AI Article Synopsis

  • This study investigates the use of machine learning (ML) to predict hospital stays for patients with severe systemic lupus erythematosus (SLE), focusing on factors that can extend hospitalization.
  • Data from 5,831 SLE patients was analyzed using various ML models, with XGBoost emerging as the most effective, showing high accuracy and strong performance metrics.
  • Key factors impacting length of stay included the need for central lines, acute dialysis, and acute renal failure, indicating that ML could improve care by identifying at-risk patients.

Article Abstract

Background: Although rare, severe systemic lupus erythematosus (SLE) flares requiring hospitalization account for most of the direct costs of SLE care. New machine learning (ML) methods may optimize lupus care by predicting which patients will have a prolonged hospital length of stay (LOS). Our study uses a machine learning approach to predict the LOS in patients admitted for lupus flares and assesses which features prolong LOS.

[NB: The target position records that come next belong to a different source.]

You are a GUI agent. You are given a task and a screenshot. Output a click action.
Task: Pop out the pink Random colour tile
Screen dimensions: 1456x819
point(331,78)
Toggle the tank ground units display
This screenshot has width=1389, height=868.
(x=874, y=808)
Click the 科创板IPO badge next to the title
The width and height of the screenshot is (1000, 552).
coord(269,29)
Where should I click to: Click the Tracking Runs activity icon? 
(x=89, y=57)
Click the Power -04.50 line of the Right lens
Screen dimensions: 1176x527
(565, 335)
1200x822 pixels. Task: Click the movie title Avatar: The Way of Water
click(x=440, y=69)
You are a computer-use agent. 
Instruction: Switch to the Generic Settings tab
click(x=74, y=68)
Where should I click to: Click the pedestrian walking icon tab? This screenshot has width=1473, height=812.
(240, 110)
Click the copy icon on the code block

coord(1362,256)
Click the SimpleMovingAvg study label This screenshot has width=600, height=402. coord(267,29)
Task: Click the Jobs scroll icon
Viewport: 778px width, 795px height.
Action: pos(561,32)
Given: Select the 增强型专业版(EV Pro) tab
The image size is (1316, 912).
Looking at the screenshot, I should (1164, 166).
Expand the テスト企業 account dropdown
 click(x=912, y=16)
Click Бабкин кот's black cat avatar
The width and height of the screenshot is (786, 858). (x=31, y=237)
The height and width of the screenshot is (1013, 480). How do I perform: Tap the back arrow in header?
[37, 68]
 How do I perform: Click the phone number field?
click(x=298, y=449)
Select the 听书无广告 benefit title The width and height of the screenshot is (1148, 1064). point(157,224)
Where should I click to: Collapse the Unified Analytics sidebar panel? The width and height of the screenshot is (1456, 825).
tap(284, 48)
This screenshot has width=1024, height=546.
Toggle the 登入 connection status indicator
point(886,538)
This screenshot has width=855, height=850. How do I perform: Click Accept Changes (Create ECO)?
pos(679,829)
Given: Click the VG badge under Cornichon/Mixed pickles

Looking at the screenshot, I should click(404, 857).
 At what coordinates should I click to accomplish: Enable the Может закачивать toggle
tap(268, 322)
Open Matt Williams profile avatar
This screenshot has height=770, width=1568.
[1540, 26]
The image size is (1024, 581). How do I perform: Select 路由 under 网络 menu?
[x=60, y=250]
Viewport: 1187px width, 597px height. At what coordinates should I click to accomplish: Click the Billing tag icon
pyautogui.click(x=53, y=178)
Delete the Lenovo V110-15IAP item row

Methods: Our study sampled 5831 patients admitted for lupus flares from the National Inpatient Sample Database 2016-2018 and collected 90 demographics and comorbidity features. Four machine learning (ML) models were built (XGBoost, Linear Support Vector Machines, K Nearest Neighbors, and Logistic Regression) to predict LOS, and their performance was evaluated using multiple metrics, including accuracy, receiver operator area under the curve (ROC-AUC), precision-recall area under the curve (PR- AUC), and F1-score. Using the highest-performing model (XGBoost), we assessed the feature importance of our input features using Shapley value explanations (SHAP) to rank their impact on LOS.

Results: Our XGB model performed the best with a ROC-AUC of 0.87, PR-AUC of 0.61, an F1 score of 0.56, and an accuracy of 95%. The features with the most significant impact on the model were "the need for a central line," "acute dialysis," and "acute renal failure." Other top features include those related to renal and infectious comorbidities.

Conclusion: Our results were consistent with the established literature and showed promise in ML over traditional methods of predictive analyses, even with rare rheumatic events such as lupus flare hospitalizations.